- AFP.
La Corte Suprema de Estados Unidos acordó ayer revisar la constitucionalidad de la propuesta del presidente Donald Trump para poner fin al derecho a la ciudadanía por nacimiento. Varios tribunales inferiores han bloqueado el intento de Trump de eliminar la ley que contempla que todas aquellas personas que nacen en suelo estadounidense obtienen automáticamente la nacionalidad.
El decreto propuesto por Trump impide al gobierno federal entregar pasaportes o certificados de ciudadanía a los niños nacidos en Estados Unidos cuya madre resida ilegalmente o temporalmente en el país y cuyo padre no sea ciudadano estadounidense o residente permanente.
También se ven afectados los niños cuyos padres residen temporalmente en Estados Unidos con un visado de estudiante, de trabajo o de turismo.
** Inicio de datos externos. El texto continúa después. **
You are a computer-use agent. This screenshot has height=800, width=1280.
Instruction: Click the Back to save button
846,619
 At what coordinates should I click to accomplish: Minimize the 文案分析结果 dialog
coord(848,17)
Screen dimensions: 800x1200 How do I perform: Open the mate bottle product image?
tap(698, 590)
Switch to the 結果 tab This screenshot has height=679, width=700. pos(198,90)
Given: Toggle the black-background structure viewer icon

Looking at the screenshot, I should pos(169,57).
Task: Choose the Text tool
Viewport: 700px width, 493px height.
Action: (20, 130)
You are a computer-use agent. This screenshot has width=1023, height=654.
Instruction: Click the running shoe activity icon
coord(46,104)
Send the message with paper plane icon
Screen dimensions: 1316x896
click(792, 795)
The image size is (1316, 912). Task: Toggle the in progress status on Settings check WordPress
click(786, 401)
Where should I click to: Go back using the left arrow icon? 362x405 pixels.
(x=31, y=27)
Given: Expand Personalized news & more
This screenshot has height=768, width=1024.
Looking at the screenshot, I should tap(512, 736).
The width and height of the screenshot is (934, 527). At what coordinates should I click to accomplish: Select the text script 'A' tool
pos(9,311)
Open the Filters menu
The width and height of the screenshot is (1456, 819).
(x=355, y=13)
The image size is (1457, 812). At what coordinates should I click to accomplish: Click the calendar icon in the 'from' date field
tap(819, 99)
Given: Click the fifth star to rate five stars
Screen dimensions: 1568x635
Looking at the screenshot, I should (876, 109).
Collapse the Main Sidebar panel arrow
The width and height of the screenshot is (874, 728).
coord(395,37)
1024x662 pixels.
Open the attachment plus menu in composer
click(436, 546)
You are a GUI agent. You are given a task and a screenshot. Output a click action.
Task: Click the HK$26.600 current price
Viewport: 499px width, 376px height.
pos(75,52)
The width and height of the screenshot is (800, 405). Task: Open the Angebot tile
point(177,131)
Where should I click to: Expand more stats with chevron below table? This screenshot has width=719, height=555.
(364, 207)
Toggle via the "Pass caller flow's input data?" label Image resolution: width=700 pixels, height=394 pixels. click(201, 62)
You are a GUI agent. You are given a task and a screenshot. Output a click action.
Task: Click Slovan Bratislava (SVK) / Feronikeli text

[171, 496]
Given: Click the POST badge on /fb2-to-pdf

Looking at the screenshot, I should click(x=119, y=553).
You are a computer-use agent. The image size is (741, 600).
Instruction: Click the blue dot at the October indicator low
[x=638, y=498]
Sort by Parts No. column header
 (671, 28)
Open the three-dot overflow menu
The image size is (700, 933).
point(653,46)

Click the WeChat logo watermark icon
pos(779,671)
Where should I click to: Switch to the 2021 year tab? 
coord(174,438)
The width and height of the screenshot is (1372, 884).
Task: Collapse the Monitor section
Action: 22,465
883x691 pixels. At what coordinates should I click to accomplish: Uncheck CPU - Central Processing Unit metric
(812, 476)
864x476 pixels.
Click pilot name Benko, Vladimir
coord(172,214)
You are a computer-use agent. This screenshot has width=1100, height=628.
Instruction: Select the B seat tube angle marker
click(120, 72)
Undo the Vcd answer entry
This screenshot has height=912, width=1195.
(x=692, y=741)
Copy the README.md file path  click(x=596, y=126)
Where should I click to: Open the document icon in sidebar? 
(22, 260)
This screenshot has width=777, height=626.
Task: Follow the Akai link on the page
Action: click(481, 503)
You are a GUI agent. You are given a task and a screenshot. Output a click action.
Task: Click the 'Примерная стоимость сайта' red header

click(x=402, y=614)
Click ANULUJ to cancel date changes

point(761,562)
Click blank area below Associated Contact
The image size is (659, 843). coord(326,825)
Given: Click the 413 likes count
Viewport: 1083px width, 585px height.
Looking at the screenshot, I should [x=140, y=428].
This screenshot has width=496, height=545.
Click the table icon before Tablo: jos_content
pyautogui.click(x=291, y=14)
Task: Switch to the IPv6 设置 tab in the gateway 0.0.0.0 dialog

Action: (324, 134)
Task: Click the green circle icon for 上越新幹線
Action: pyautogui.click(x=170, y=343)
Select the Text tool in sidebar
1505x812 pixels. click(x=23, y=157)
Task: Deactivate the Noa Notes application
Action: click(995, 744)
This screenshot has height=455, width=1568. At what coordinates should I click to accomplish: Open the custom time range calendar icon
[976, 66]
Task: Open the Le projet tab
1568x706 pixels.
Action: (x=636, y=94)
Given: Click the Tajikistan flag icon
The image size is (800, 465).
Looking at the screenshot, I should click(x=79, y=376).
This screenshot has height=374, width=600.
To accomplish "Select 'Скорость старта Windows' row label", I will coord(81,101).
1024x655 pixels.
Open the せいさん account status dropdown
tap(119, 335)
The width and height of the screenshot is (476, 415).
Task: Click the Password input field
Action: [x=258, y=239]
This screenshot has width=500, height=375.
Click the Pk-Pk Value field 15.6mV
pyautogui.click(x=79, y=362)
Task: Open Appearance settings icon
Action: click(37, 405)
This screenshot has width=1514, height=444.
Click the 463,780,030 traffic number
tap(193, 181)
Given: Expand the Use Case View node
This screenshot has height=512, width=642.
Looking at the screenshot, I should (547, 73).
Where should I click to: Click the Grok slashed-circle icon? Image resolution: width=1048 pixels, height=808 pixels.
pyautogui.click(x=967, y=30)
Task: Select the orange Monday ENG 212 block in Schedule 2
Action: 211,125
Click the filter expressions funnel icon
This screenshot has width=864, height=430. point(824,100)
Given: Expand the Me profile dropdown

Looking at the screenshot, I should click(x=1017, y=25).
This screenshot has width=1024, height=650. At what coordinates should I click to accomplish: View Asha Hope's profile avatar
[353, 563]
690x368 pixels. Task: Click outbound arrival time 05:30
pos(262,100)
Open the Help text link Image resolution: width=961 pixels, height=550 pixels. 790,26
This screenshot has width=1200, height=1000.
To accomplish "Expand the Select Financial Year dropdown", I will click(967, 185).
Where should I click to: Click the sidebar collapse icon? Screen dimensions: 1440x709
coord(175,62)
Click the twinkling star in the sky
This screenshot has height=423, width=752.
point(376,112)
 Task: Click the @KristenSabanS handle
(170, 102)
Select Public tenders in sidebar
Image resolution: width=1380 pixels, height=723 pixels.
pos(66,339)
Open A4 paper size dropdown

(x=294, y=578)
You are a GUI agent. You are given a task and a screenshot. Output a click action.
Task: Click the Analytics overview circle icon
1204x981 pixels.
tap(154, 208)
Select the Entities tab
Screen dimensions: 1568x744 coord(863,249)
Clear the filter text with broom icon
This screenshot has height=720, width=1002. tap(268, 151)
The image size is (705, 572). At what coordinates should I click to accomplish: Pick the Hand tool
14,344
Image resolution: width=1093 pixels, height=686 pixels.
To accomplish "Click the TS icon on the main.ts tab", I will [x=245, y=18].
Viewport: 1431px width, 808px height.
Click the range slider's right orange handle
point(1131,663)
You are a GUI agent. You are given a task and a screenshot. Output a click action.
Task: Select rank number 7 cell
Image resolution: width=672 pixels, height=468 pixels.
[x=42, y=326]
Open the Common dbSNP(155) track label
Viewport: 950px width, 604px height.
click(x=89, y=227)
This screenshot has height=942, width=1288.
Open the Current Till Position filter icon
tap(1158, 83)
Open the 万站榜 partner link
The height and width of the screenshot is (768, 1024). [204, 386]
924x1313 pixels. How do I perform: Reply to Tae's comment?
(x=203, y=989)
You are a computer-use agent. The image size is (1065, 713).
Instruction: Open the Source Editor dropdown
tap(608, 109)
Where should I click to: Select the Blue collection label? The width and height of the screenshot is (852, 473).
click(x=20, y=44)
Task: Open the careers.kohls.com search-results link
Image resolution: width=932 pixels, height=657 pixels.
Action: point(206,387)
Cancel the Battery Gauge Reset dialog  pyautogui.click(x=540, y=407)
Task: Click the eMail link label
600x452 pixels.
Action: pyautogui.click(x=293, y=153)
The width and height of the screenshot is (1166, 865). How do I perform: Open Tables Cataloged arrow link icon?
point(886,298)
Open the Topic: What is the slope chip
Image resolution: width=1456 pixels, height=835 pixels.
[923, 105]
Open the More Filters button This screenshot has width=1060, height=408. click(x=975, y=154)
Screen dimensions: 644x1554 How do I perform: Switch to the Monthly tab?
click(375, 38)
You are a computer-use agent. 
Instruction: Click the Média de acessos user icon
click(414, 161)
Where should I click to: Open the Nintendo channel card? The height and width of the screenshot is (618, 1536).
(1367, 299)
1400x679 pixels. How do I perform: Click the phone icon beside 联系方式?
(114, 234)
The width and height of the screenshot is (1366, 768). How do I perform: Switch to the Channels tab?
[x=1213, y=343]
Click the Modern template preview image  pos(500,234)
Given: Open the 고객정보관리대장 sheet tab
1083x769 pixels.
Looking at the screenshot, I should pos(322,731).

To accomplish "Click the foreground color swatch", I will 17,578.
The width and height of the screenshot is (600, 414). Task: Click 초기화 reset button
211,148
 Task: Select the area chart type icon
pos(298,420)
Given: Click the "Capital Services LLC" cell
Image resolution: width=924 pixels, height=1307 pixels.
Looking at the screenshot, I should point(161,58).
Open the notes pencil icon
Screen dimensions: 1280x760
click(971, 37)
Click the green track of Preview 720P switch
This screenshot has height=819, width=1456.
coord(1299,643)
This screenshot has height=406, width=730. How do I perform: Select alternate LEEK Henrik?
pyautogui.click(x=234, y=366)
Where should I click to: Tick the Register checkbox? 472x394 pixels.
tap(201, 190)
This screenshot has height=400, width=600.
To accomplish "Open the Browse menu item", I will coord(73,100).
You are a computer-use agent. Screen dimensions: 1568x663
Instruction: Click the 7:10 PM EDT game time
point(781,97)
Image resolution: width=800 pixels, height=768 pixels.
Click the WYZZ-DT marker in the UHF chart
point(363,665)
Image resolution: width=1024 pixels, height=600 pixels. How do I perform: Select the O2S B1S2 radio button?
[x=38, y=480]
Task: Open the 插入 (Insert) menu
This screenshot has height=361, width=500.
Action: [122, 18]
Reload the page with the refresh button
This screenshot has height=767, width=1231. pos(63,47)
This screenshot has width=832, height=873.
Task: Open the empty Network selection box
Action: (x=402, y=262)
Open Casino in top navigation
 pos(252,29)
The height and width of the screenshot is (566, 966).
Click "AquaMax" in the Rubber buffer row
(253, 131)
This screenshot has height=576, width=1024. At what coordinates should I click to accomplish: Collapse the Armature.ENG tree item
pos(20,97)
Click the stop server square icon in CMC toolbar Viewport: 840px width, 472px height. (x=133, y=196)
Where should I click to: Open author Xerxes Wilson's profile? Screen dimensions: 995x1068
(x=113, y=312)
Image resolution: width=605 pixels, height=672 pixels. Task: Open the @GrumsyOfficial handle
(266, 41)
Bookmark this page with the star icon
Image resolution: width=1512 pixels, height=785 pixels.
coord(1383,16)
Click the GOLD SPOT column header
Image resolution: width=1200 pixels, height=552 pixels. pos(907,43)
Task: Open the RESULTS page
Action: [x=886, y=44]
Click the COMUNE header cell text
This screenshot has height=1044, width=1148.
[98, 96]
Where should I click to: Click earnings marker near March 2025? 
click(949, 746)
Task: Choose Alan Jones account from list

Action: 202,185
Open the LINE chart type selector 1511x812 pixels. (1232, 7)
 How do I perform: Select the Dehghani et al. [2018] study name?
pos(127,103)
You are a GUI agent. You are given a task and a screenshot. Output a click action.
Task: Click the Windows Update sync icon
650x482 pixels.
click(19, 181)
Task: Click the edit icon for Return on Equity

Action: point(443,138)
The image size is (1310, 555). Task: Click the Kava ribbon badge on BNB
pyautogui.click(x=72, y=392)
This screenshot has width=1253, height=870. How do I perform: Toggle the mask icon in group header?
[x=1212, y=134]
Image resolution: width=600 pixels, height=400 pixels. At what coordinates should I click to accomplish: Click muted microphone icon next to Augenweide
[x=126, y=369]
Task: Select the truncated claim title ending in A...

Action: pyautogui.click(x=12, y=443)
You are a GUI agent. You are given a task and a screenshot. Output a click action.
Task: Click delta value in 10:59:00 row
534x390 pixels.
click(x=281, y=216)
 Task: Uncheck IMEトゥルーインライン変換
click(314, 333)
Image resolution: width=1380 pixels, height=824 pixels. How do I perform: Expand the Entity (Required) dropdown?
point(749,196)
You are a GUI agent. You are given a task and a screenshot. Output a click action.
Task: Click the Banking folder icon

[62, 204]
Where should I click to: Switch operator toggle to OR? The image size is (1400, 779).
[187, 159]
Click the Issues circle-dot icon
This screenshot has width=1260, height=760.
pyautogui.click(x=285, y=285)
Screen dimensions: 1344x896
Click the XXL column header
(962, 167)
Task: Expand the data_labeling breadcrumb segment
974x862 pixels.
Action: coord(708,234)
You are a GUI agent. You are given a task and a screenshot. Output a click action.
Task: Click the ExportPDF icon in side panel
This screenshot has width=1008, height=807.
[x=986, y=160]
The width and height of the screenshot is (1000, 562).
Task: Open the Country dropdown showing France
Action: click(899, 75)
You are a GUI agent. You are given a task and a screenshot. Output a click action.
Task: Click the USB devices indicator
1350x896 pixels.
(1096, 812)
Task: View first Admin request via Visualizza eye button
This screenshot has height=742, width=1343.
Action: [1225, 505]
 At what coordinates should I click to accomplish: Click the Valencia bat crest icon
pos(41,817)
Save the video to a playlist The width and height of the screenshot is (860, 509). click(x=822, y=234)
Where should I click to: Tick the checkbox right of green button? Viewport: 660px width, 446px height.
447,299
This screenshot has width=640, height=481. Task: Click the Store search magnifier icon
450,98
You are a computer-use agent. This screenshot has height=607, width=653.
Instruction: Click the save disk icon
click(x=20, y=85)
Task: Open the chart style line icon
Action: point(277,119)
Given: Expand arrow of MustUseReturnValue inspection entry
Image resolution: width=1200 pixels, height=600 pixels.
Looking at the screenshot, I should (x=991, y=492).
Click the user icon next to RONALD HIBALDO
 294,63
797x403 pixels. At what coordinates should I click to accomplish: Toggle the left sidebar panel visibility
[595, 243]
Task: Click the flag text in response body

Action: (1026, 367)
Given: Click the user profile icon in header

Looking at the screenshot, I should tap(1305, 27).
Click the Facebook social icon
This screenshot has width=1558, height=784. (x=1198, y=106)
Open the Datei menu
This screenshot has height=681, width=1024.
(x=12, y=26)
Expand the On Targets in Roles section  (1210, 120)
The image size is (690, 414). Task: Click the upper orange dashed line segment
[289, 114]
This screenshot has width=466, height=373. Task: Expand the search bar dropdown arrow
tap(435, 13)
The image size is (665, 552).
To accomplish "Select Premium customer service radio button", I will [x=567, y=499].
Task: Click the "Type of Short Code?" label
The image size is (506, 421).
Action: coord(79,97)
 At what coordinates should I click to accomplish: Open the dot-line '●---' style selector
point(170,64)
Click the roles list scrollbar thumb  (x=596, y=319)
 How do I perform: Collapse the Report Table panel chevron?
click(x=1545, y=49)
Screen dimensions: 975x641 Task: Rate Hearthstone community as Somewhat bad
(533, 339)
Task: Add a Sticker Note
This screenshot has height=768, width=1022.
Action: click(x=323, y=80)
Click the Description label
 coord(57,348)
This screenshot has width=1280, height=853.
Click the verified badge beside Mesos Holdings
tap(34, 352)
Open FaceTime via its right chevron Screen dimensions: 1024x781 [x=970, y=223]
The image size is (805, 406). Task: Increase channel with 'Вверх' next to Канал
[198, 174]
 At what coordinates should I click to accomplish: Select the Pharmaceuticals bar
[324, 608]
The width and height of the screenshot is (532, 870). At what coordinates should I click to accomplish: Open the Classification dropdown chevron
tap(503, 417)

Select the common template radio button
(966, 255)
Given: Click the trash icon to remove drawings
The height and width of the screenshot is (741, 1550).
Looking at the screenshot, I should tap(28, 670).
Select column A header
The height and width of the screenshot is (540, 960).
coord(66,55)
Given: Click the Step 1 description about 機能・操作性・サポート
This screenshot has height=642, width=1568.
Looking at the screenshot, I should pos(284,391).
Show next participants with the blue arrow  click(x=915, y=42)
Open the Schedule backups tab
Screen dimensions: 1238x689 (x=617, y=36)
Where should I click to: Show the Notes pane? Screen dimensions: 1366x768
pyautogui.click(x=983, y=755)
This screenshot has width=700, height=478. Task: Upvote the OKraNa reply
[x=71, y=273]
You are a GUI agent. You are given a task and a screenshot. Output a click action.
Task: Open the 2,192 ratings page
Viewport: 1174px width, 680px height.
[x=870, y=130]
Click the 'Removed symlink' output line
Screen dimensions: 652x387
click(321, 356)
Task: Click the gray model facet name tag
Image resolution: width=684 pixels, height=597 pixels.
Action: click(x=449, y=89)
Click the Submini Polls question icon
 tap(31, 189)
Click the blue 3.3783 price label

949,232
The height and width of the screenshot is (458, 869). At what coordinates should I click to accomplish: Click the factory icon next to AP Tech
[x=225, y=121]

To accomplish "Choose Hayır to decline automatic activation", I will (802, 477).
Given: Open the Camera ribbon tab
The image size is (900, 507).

El principio del derecho de suelo, consagrado desde hace más de 150 años en la 14.ª enmienda de la Constitución, establece que todo aquel que nace en Estados Unidos es ciudadano estadounidense.
Esta enmienda de la Constitución fue aprobada en 1868, tras la guerra de Secesión, con el fin de garantizar los derechos de los esclavos liberados y sus descendientes.
La Corte Suprema limitó hasta el 27 de junio el poder de los jueces para bloquear a escala nacional las decisiones del ejecutivo que consideren ilegales.
Sin embargo, no se pronunció sobre la constitucionalidad del decreto presidencial, origen del litigio. Trump firmó este decreto nada más regresar a la Casa Blanca el 20 de enero, con el argumento de combatir la migración irregular. En un escrito presentado ante el tribunal, el fiscal general de Trump, John Sauer, argumentó que “la concesión errónea de la ciudadanía por nacimiento a los hijos de extranjeros en situación ilegal ha causado un daño sustancial a Estados Unidos”.
“Lo más evidente es que ha perjudicado la integridad territorial de Estados Unidos al crear un fuerte incentivo para la inmigración ilegal”, afirmó Sauer.